The last tier provides autoscaling, which means that going over the quota will be added to the invoice based on the resource prices. This is the intended pricing scheme for games with large traffic or games that skew usage towards only a few resources.

Example: Your game is the entire month in the professional tier and consumes about 30 hours of compute time each day (the quota is 32 hours). On three days the compute time usage was 40 hours. The over-usage on each of these days is therefore 8 hours. Since it's three days in that month the total over-usage at the end of the month is 24 hours. The invoice will contain a line stating these 24 hours of additional compute time and it will cost 0.8 USD.
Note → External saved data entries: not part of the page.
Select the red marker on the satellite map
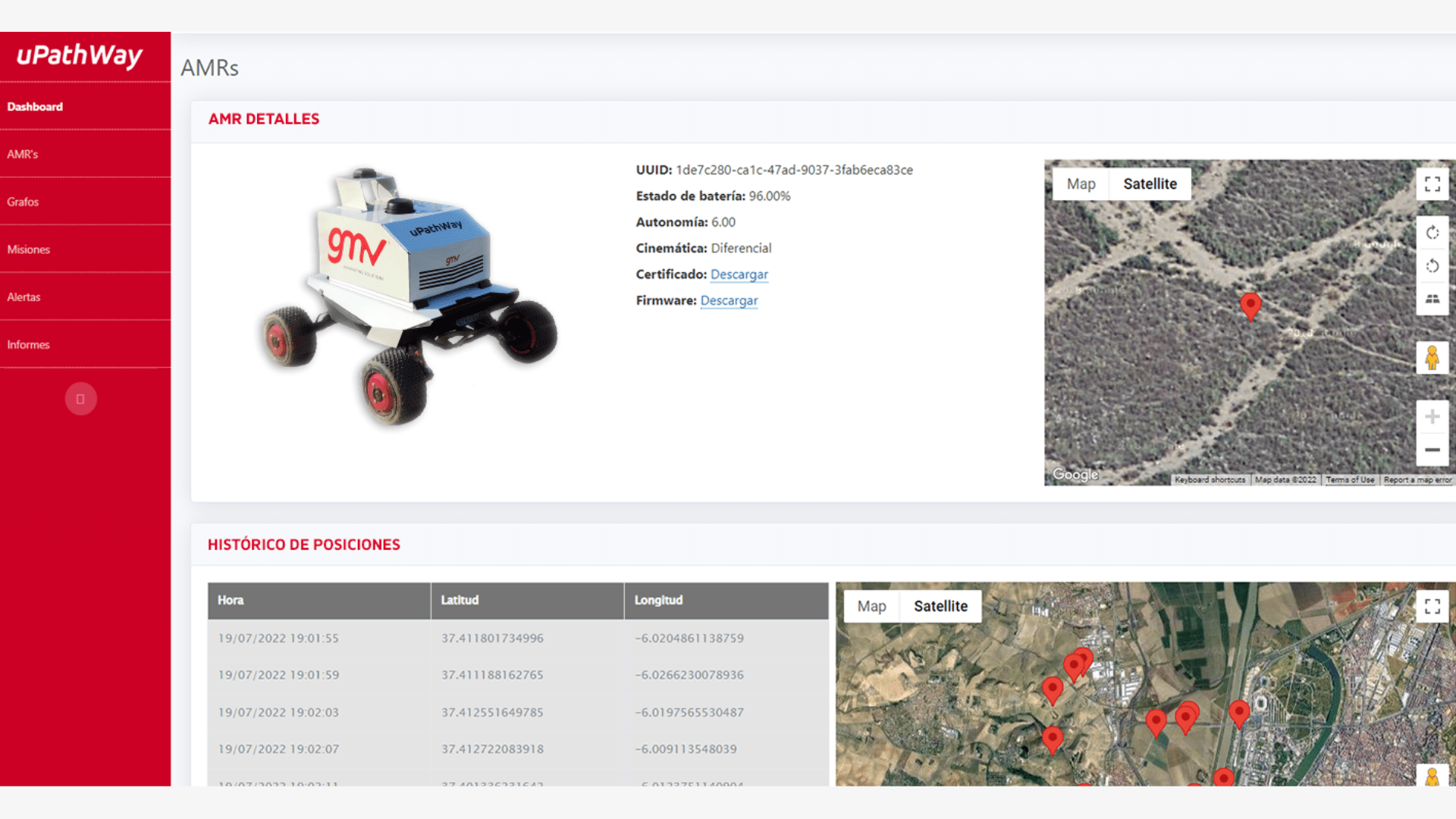The width and height of the screenshot is (1456, 819). pos(1250,307)
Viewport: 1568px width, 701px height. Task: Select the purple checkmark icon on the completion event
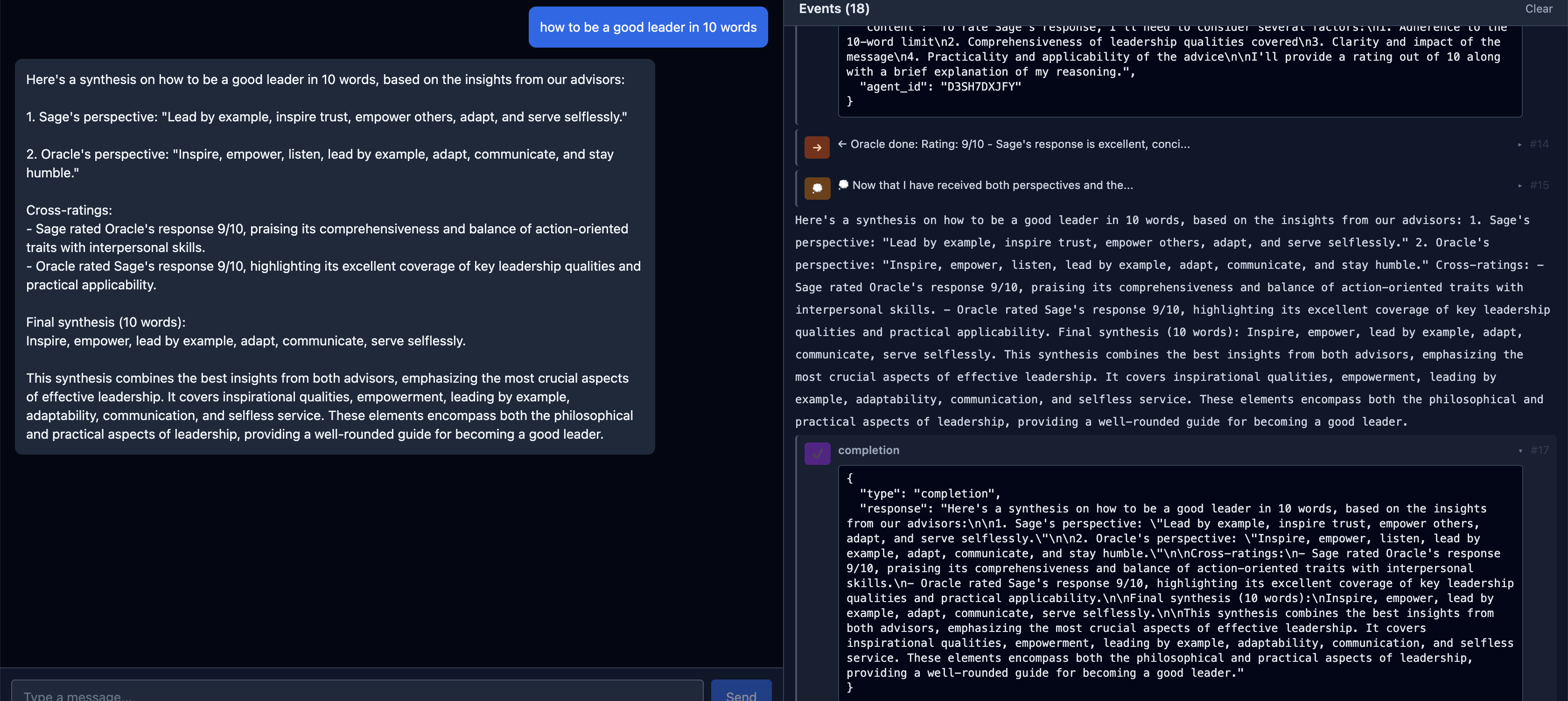click(818, 453)
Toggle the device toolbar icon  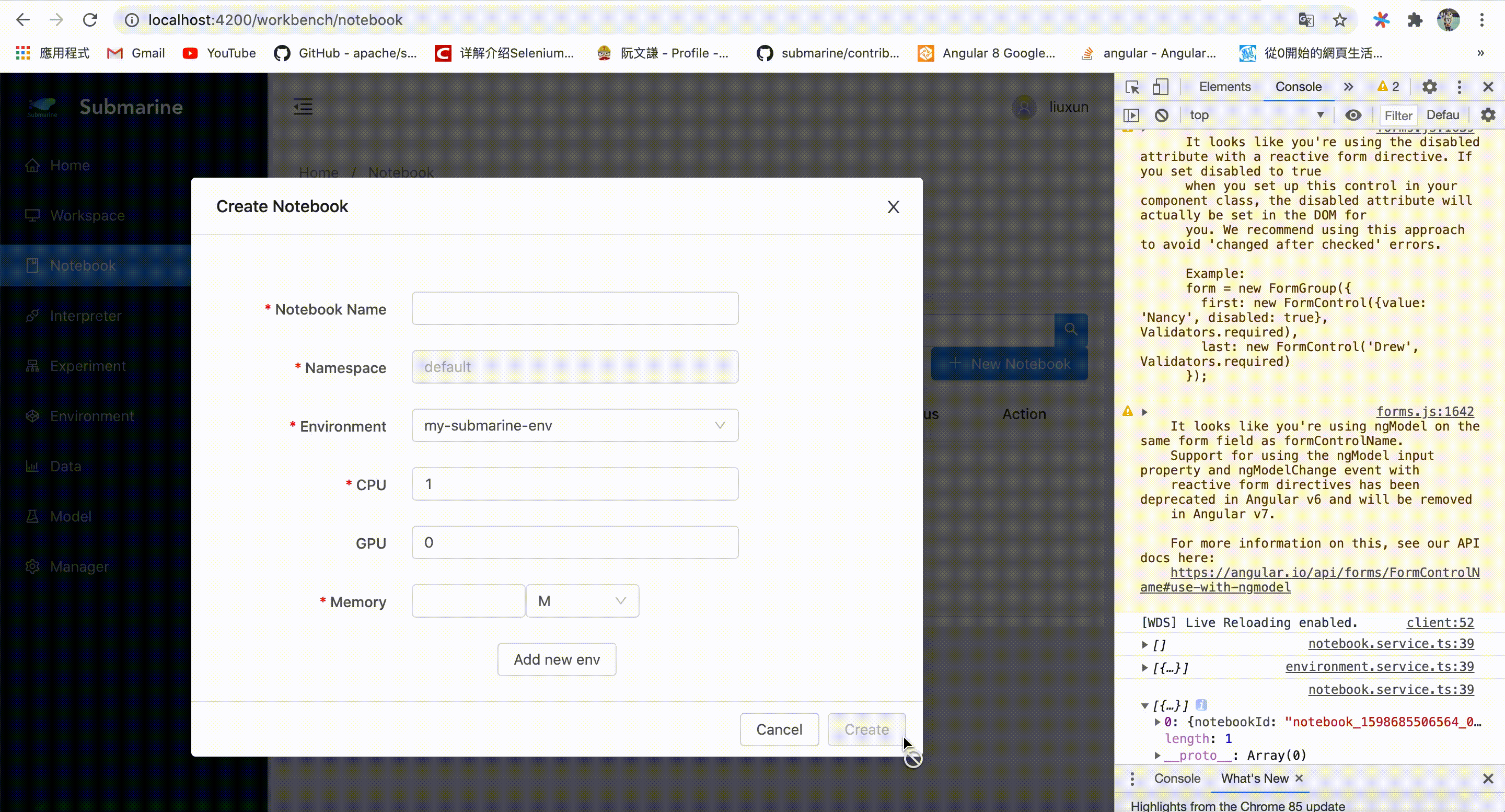pos(1160,87)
The following table lists the prices of individual resources in this auto-scaling regime:

Resource Usage amount Price
Actual price per unit
Worker system allocation 1 gigabyte-second (Gbs) 0.000037037037037 USD
Database requests 1 request 0.000000333333333 USD
Database disk usage 1 gigabyte-second (Gbs) 0.000000385802469 USD
Better exampels
Runtime of default-sized worker instace 1 day 0.8 USD
Database requests 1 000 000 requests 0.33 USD
Database disk usage 1 gigabyte for 1 day 0.03 USD

Taxes

Different countries have different rules for collecting taxes. They are all similar in the sense that a business doesn't need to pay taxes in a country unless the sold amount exceeds some threshold. Then a registration needs to be performed and taxes start to be collected and paid on transactions with this country. For this reason, prices listed on the Unisave website exclude taxes. For countries where Unisave is registered to collect a tax, the tax is added to the total amount to be paid on the invoice.

Note: I am currently a sole trader (sole proprietorship), a natural person doing business. I'm registered in the trade register of the Czech Republic (a member state of the European Union). I'm registered for the VAT tax in the EU, with an exception for Czech customers.

Taxes sometimes also depend on the customer type (a consumer or another business). If you are a registered business, you should provide your tax ID via the web console to remove certain taxes from your invoices (for example a business customer from the EU is required to pay the VAT tax themselves via the reverse charge mechanism).

The following is a list of countries with tax details (regarding Unisave). If your country is not listed, no taxes need to be paid. Should I become registered for taxes in a new country, I will notify all customers from that country in advance by email.

Country Details
Czech Republic No taxes collected regardless of customer type.
The European Union Business customers need to pay VAT tax of their country themselves via the reverse charge mechanism. Consumer customers do not pay the VAT tax.